**Source records:**
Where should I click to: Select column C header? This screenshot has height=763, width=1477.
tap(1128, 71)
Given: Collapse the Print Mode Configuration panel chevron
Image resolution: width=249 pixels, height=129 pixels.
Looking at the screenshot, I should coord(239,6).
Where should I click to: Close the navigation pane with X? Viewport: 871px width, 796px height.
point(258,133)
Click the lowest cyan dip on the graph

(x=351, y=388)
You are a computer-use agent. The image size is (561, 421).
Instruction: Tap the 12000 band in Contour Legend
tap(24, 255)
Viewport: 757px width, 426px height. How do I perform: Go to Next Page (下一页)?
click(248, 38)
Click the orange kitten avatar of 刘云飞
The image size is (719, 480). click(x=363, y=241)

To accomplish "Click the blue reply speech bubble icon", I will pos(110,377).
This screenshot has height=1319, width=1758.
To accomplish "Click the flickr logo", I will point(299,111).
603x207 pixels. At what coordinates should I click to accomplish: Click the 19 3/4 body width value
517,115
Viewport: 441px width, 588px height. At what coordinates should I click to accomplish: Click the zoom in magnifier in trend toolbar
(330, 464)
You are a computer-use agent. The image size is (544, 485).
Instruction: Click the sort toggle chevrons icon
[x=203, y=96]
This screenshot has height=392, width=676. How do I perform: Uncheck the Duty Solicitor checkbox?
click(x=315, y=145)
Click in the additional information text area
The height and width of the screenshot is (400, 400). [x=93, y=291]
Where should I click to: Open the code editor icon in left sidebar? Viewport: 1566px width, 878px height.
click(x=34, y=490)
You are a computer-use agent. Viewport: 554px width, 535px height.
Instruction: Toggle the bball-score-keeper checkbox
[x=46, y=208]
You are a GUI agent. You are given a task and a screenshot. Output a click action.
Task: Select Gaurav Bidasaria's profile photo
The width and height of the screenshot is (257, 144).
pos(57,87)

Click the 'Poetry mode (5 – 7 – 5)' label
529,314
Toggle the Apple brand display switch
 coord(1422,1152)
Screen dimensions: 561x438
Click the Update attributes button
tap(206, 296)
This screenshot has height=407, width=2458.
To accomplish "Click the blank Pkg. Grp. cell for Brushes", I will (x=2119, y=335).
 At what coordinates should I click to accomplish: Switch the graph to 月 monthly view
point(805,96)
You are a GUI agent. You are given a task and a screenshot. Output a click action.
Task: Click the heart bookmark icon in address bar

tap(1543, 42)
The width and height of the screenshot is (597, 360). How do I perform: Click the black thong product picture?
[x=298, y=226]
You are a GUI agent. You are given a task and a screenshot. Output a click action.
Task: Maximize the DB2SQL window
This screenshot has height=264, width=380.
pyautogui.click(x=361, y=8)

**Requirements:** Reproduce every one of the records above without changing anything.

**Written response:**
Where should I click to: Select column C header? This screenshot has height=763, width=1477.
tap(1128, 71)
Given: Collapse the Print Mode Configuration panel chevron
Image resolution: width=249 pixels, height=129 pixels.
Looking at the screenshot, I should coord(239,6).
Where should I click to: Close the navigation pane with X? Viewport: 871px width, 796px height.
point(258,133)
Click the lowest cyan dip on the graph

(x=351, y=388)
You are a computer-use agent. The image size is (561, 421).
Instruction: Tap the 12000 band in Contour Legend
tap(24, 255)
Viewport: 757px width, 426px height. How do I perform: Go to Next Page (下一页)?
click(248, 38)
Click the orange kitten avatar of 刘云飞
The image size is (719, 480). click(x=363, y=241)

To accomplish "Click the blue reply speech bubble icon", I will pos(110,377).
This screenshot has height=1319, width=1758.
To accomplish "Click the flickr logo", I will point(299,111).
603x207 pixels. At what coordinates should I click to accomplish: Click the 19 3/4 body width value
517,115
Viewport: 441px width, 588px height. At what coordinates should I click to accomplish: Click the zoom in magnifier in trend toolbar
(330, 464)
You are a computer-use agent. The image size is (544, 485).
Instruction: Click the sort toggle chevrons icon
[x=203, y=96]
This screenshot has height=392, width=676. How do I perform: Uncheck the Duty Solicitor checkbox?
click(x=315, y=145)
Click in the additional information text area
The height and width of the screenshot is (400, 400). [x=93, y=291]
Where should I click to: Open the code editor icon in left sidebar? Viewport: 1566px width, 878px height.
click(x=34, y=490)
You are a computer-use agent. Viewport: 554px width, 535px height.
Instruction: Toggle the bball-score-keeper checkbox
[x=46, y=208]
You are a GUI agent. You are given a task and a screenshot. Output a click action.
Task: Select Gaurav Bidasaria's profile photo
The width and height of the screenshot is (257, 144).
pos(57,87)

Click the 'Poetry mode (5 – 7 – 5)' label
529,314
Toggle the Apple brand display switch
 coord(1422,1152)
Screen dimensions: 561x438
Click the Update attributes button
tap(206, 296)
This screenshot has height=407, width=2458.
To accomplish "Click the blank Pkg. Grp. cell for Brushes", I will (x=2119, y=335).
 At what coordinates should I click to accomplish: Switch the graph to 月 monthly view
point(805,96)
You are a GUI agent. You are given a task and a screenshot. Output a click action.
Task: Click the heart bookmark icon in address bar

tap(1543, 42)
The width and height of the screenshot is (597, 360). How do I perform: Click the black thong product picture?
[x=298, y=226]
You are a GUI agent. You are given a task and a screenshot. Output a click action.
Task: Maximize the DB2SQL window
This screenshot has height=264, width=380.
pyautogui.click(x=361, y=8)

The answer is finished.